Smart Sessions is an implementation of session keys that works across all ERC-7579-compatible accounts.

It separates owners, policies, and actions to increase composability and component reuse, which improves developer efficiency and costs.

Owners

Smart Sessions support a wide range of signing mechanisms out of the box:

You can also use custom validators to validate sessions, as long as they are ERC-7780 compatible.

Actions

Actions define what transactions (calls) you can make within a session. An action is defined by the target address and the function selector.

An example of an action would be token transfer, where target would be the address of the ERC20 token and selector would be 0xa9059cbb (the transfer function selector).

When defining multiple actions within a session, a transaction that matches any specified action is considered valid. If no actions are specified, any transaction will pass.

When using smart contracts directly, you need to explicitly provide a list of valid actions.

Policies

Policies let you restrict the session to hit specific conditions. You can define policies at the session (affects the entire session) or action (affects a single action within a session) level.

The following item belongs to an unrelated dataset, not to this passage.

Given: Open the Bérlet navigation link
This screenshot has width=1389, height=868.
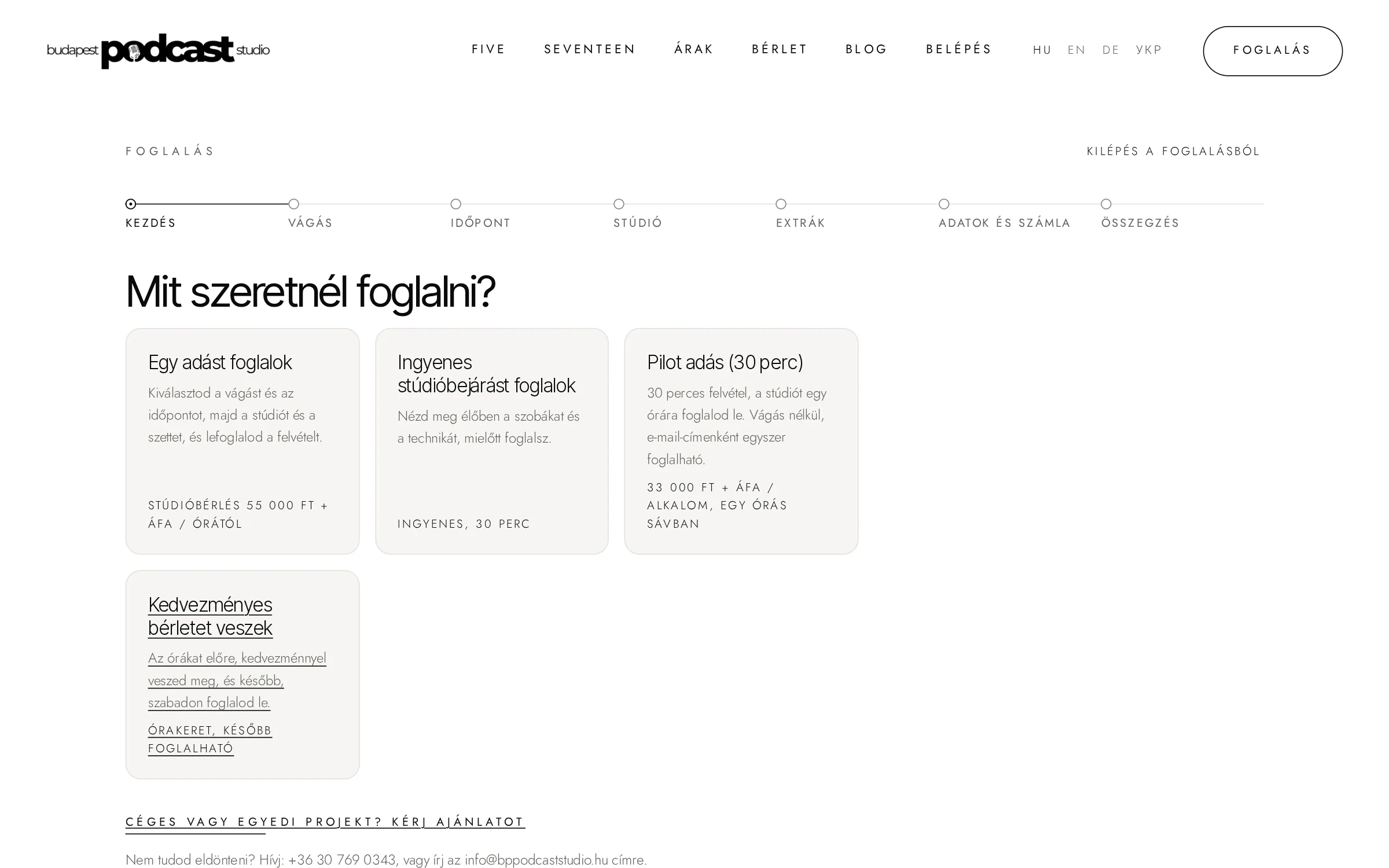Looking at the screenshot, I should 780,49.

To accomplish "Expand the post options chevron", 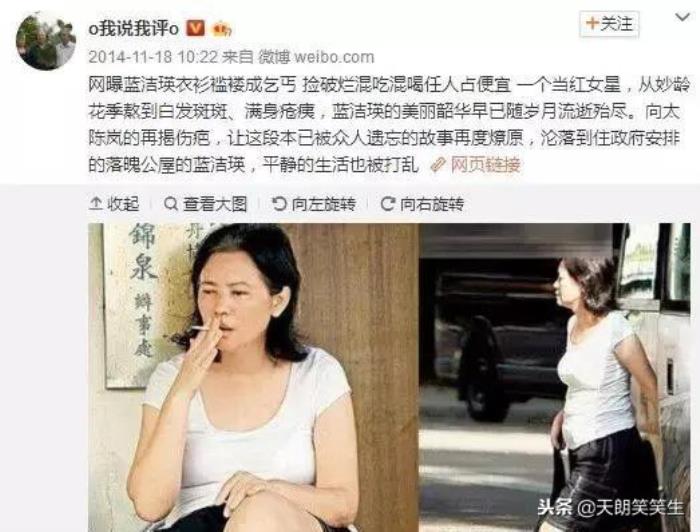I will (683, 18).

Supported policies include:

  • Sudo: allows any transaction
  • Call: allows transactions with the specified calldata
  • Spending limit: allows a limited value of ERC20 tokens to be transferred and approved
  • Timeframe: allows transactions within the specified time frame
  • Usage limit: allows a limited number of transactions
  • Value limit: allows a limited ETH value transferred

When defining multiple policies within a session or an action, a transaction that passes every specified policy is considered valid. If no policies are specified, any transaction will pass (i.e., the sudo policy is applied).

Usage

Creating sessions

To create an account with a session key:

const session: Session = {
  owners: {
    type: 'ecdsa',
    accounts: [sessionOwnerAccount],
  },
}

const rhinestoneAccount = await createRhinestoneAccount({
  owners: {
    type: 'ecdsa',
    accounts: [ownerAccount],
  },
  sessions: [session],
  rhinestoneApiKey,
})

You can also limit the session to specific allowed actions:

const session: Session = {
  owners: {
    type: 'ecdsa',
    accounts: [sessionOwnerAccount],
  },
  actions: [
    {
      target: usdcAddress,
      selector: toFunctionSelector(
        getAbiItem({
          abi: erc20Abi,
          name: 'transfer',
        }),
      ),
    },
  ],
}

Finally, you can specify policies at both session and action levels:

const session: Session = {
  owners: {
    type: 'ecdsa',
    accounts: [sessionOwnerAccount],
  },
  policies: [
    {
      type: 'sudo',
    },
  ],
  actions: [
    {
      target: usdcAddress,
      selector: toFunctionSelector(
        getAbiItem({
          abi: erc20Abi,
          name: 'transfer',
        }),
      ),
      policies: [
        {
          type: 'universal-action',
          rules: [
            {
              condition: 'equal',
              calldataOffset: 0n,
              referenceValue: '0xd8da6bf26964af9d7eed9e03e53415d37aa96045',
            },
          ],
        },
      ],
    },
  ],
}

Using sessions

To authorize a transaction with a session key you’ve defined before:

const transactionResult = await rhinestoneAccount.sendTransaction({
  chain,
  calls: [
    {
      to: usdcAddress,
      data: encodeFunctionData({
        abi: erc20Abi,
        functionName: 'transfer',
        args: ['0xd8da6bf26964af9d7eed9e03e53415d37aa96045', 1n],
      }),
    },
  ],
  signers: {
    type: 'session',
    session: session,
  },
})

This will prompt the signature request from the session owner(s) and submit the transaction on their behalf.